Drei Jahre und ein Tag

Alte Traditionen sterben nicht aus. Immer noch gibt es auch in der Region junge Handwerker-Gesellen, die sich auf Wanderschaft begeben, auf die Suche nach den Spuren ihrer Vorfahren, auf einen erfahrungs- und erlebnisreichen Weg. Sie gehen auf die Walz.

Rascheid. Die große Reise ins Unbekannte hat wie Generationen vor ihm jetzt auch Zimmerer Mario Ludwig (22) ,,gebucht". Für drei Jahre und einen Tag. Die liebevoll "Tippelei" genannte Wanderschaft hat dem jungen Rascheider ein ehemals Walz-Erfahrener mit Fotos und Geschichten schmackhaft gemacht, als er bei einem der regelmäßigen Gesellenabende sowie beim Abschied eines ,,Tippel-Bruders" dabei war.

Die wandernden Gesellen sind in Schächten organisiert. Der 22-Jährige schloss sich den ,,Rechtschaffenen fremden Zimmerern und Schieferdeckergesellen" an. Seine Ausbildung erhielt der junge Mann aus dem Zimmermannsdorf Rascheid nicht im elterlichen Betrieb, sondern in Wiltingen. Da war er sich mit seinem Vater Joachim einig, der selbst gern Walzgänger geworden wäre. Während Marios "Pap'" das Vorhaben seines Filius gut hieß, hatte Mutter Sabine anfangs Bedenken. Was wird, wenn ihr Sohn krank wird oder in schlechte Gesellschaft gerät? Und auch bei Schwester Jana wird beim Abschied so manche Träne kullern. Doch Optimismus und Stolz verdrängten die meisten Zweifel, zumal der Junior in die Fußstapfen seines Ur-Opas Stefan tritt.

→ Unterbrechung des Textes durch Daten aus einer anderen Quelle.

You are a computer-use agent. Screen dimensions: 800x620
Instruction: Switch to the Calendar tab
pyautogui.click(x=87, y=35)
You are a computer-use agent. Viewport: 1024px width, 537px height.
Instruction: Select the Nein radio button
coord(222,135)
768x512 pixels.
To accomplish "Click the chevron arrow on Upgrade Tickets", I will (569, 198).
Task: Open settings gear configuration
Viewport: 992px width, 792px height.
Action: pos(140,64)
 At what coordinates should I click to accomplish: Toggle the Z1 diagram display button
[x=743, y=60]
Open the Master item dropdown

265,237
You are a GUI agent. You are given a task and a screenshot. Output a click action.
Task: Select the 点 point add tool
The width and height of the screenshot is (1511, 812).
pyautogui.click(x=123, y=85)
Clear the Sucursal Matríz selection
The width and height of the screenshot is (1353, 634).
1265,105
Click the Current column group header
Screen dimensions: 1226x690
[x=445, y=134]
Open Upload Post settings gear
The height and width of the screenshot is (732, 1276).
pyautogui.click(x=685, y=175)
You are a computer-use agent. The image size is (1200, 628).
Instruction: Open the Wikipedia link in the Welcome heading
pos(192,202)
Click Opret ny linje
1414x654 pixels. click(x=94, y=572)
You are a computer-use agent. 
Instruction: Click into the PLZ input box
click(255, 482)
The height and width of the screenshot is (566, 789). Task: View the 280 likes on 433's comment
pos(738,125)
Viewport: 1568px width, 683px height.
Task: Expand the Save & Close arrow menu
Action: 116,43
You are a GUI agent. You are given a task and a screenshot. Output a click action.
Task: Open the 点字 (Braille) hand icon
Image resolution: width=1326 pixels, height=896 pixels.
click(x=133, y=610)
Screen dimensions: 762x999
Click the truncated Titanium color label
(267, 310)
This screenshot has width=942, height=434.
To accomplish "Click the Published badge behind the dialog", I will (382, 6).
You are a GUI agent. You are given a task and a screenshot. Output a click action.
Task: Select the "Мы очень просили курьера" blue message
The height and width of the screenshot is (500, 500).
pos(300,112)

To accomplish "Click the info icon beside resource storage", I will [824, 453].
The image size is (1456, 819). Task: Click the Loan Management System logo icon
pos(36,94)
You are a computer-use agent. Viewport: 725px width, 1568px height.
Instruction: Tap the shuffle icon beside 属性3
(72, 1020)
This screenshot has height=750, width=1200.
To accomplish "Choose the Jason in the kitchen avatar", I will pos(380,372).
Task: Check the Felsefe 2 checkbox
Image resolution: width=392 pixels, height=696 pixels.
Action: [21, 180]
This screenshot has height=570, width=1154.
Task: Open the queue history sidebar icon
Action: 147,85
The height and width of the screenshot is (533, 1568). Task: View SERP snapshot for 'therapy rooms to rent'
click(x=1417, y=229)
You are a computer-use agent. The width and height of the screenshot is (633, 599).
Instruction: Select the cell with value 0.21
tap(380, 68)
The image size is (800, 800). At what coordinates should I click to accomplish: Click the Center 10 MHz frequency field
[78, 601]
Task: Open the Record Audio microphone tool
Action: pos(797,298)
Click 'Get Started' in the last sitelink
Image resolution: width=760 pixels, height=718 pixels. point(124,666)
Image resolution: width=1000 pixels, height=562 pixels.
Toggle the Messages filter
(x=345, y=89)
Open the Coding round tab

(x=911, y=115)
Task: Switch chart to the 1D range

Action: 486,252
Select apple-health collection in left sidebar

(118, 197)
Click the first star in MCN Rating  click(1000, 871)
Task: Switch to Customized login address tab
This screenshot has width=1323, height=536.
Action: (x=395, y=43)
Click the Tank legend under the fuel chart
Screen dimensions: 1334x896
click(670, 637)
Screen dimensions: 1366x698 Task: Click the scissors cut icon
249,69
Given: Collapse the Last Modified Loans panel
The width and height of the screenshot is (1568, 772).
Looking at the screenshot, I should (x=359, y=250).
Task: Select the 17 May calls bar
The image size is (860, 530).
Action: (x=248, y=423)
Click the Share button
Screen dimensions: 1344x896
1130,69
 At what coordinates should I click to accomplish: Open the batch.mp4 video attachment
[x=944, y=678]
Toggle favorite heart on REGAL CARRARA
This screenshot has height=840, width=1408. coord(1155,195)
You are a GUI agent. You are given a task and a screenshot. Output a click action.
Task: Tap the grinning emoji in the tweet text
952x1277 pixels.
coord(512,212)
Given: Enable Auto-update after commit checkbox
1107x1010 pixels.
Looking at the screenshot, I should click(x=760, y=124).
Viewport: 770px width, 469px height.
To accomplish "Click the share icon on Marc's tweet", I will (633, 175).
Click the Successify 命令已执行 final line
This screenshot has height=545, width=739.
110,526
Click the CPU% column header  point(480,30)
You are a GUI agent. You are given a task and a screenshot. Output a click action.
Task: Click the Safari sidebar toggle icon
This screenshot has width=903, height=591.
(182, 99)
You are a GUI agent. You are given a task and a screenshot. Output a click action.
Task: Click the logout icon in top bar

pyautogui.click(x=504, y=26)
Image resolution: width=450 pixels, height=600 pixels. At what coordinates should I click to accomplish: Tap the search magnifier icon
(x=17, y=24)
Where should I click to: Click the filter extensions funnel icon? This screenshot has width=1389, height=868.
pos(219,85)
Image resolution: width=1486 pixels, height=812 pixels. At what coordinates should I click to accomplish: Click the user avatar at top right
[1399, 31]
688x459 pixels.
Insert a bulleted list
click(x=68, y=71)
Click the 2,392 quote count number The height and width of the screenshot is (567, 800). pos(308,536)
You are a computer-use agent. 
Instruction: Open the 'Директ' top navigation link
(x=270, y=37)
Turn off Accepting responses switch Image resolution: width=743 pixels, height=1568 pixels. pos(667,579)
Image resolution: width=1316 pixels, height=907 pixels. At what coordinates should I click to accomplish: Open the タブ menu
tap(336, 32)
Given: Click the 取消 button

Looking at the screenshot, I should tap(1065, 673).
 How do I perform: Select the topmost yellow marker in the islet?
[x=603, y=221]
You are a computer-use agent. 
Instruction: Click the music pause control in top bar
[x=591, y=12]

Festgeschrieben ist, dass er sich während der 1096 Tage dem Elternhaus nur bis auf 50 Kilometer annähern darf. Telefonieren ist aber erlaubt. Meister, bei denen er nach Arbeit fragt, können, müssen ihn aber nicht anstellen. Schlafgelegen-heiten gibt es in den Städten, wo sich Zimmerer-Gesellschaften befinden. Fürs Essen und Wäschewaschen muss er selbst sorgen. Es ist allerdings möglich, dass er dort, wo er arbeitet, mitessen und seinen "Krempel" reinigen kann. Das ist nicht viel, eine Ausgehkluft, eine Arbeitskluft und Wechsel-Wäsche, alles mit seinem Handwerkszeug verpackt in dem kleinen Bündel, das er am Lederriemen über die Schulter trägt.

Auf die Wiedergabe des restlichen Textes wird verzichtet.